# Consistent missing data support

Roadmap item: https://pandas.pydata.org/docs/dev/development/roadmap.html#consistent-missing-value-handling

## The current situation

In [None]:
import pandas as pd
import datetime

In [None]:
df = pd.DataFrame([
    (1, 0.1, True, "A", datetime.datetime(2020, 1, 1)),
    (2, None, False, None, datetime.datetime(2020, 1, 1)),
    (None, 0.3, True, "C", None),
    (4, 0.4, None, "D", datetime.datetime(2020, 1, 1)),
], columns=["int", "float", "bool", "string", "timestamp"])

In [None]:
df

In [None]:
df.dtypes

* Integer don't support missing data (cast to float)
* Booleans don't support missing data (object dtype)
* Different missing value indicators (`np.nan`, `None`, `pd.NaT`)

## New "nullable" dtypes!

Introduced in pandas 1.0 (https://pandas.pydata.org/docs/dev/whatsnew/v1.0.0.html#experimental-na-scalar-to-denote-missing-values):

* The new `pd.NA` missing value sentinel
* The nullable integer, boolean and string dtype (nullable floating dtype will be added in pandas 1.2)

In [None]:
# convert_dtypes is a helper method to convert to those new dtypes
df2 = df.convert_dtypes()

In [None]:
df2

In [None]:
pd.NA

In [None]:
df2.dtypes

Those new nullable values with `pd.NA` will work similarly in functions like `fillna()`, `isna()`, `dropna()`, ..

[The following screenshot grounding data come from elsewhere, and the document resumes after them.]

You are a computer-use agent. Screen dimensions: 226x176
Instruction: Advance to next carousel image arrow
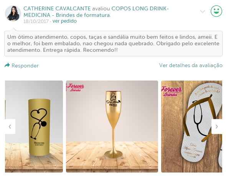point(217,127)
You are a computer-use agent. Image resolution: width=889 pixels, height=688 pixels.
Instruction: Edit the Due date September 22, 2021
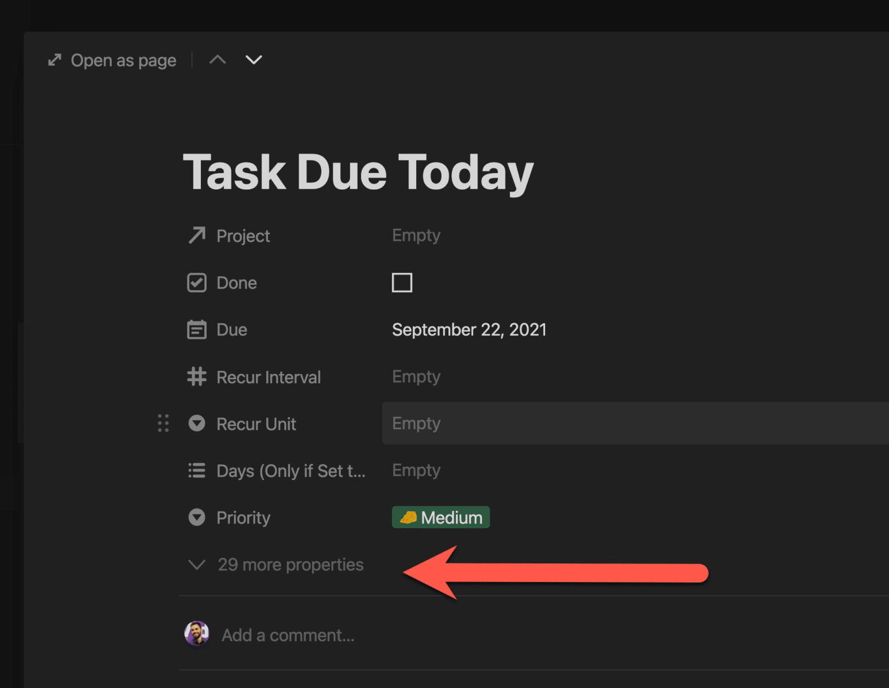pos(469,330)
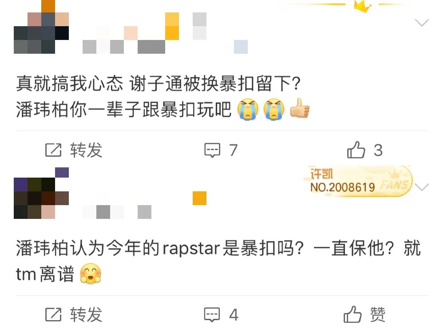Open comments via bubble icon beside 4
This screenshot has height=329, width=444.
point(212,314)
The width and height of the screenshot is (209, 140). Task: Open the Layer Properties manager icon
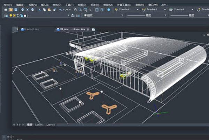6,15
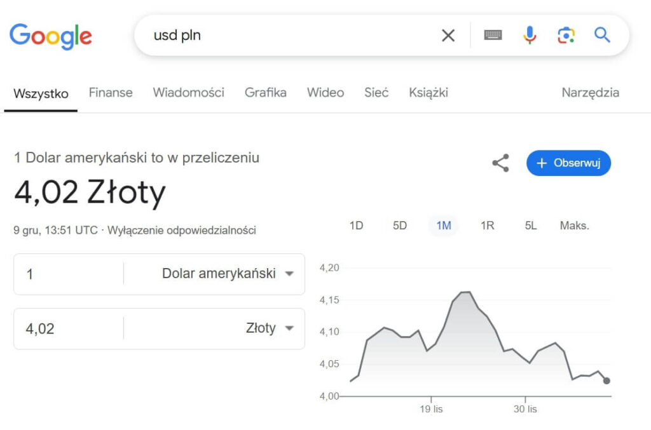Viewport: 651px width, 430px height.
Task: Switch the chart to 5L range
Action: pos(530,225)
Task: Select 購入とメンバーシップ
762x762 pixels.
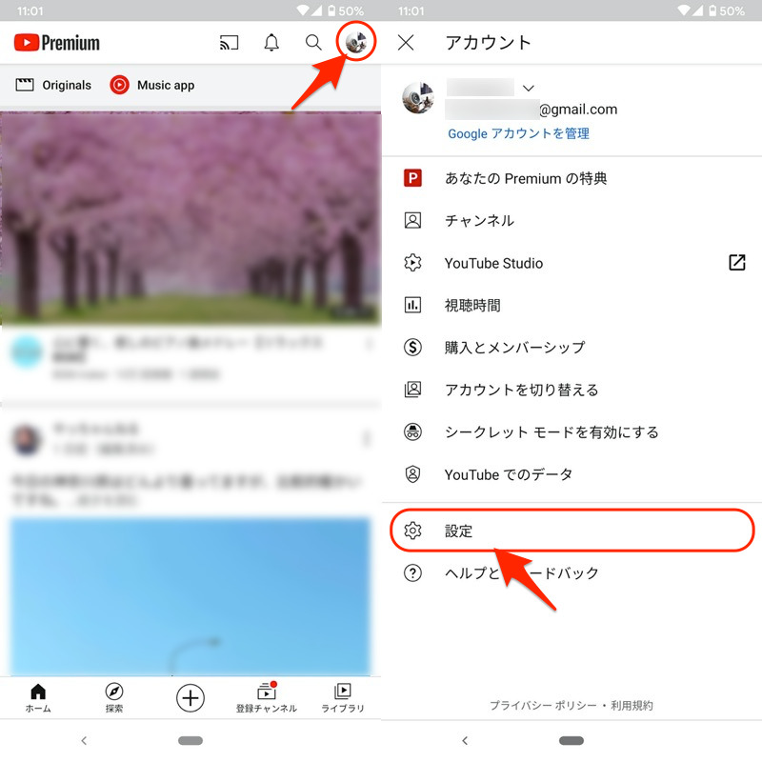Action: tap(514, 348)
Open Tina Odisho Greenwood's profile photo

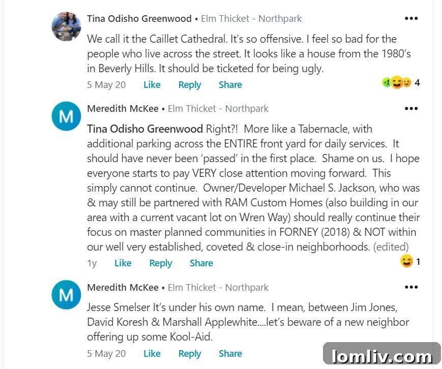point(66,26)
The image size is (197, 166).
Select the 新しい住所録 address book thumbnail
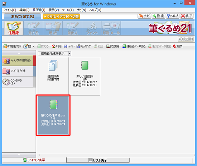pyautogui.click(x=85, y=76)
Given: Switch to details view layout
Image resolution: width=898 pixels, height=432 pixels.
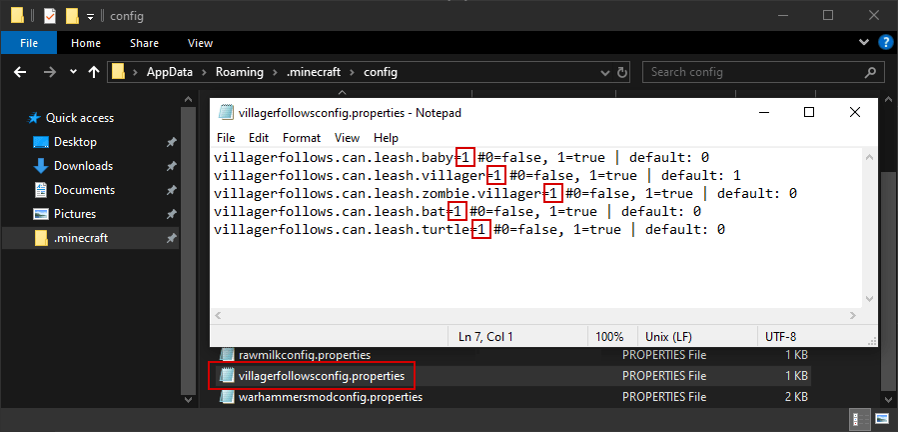Looking at the screenshot, I should tap(860, 418).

## Attention: `pd.NA` has different behaviour in certain cases

In [None]:
s_NA = pd.Series([1, pd.NA, 3], dtype="Int64")
s_nan = pd.Series([1, np.nan, 3])

In [None]:
s_NA

In [None]:
s_nan

As usual, missing values are skipped by default in reductions:

In [None]:
s_NA.sum()

As usual, missing values get propagated in element-wise arithmetic operations:

In [None]:
s_NA + 1

But *also* for comparison operations:

In [None]:
s_NA == 1

In [None]:
s_nan == 1

Further, in logical operations, it does not always propagate ("three-value" or "Kleene" logic):

In [None]:
pd.NA & True

In [None]:
pd.NA | True

## How does this work?

For the nullable integer, floating and boolean data types, we use a **"masked array"** approach: 1 array with the actual data, and 1 array indicating if the values are missing or not.

## What's next?

* Expand the use of `pd.NA` to more data types
* Complete support for nullable dtypes across pandas

In [None]:
arr = s_NA.array

In [None]:
arr

In [None]:
arr._data

In [None]:
arr._mask

In [None]:
%%html
<style>
.jp-Cell.jp-mod-selected ~ .jp-Cell {
    display: none;
}
</style>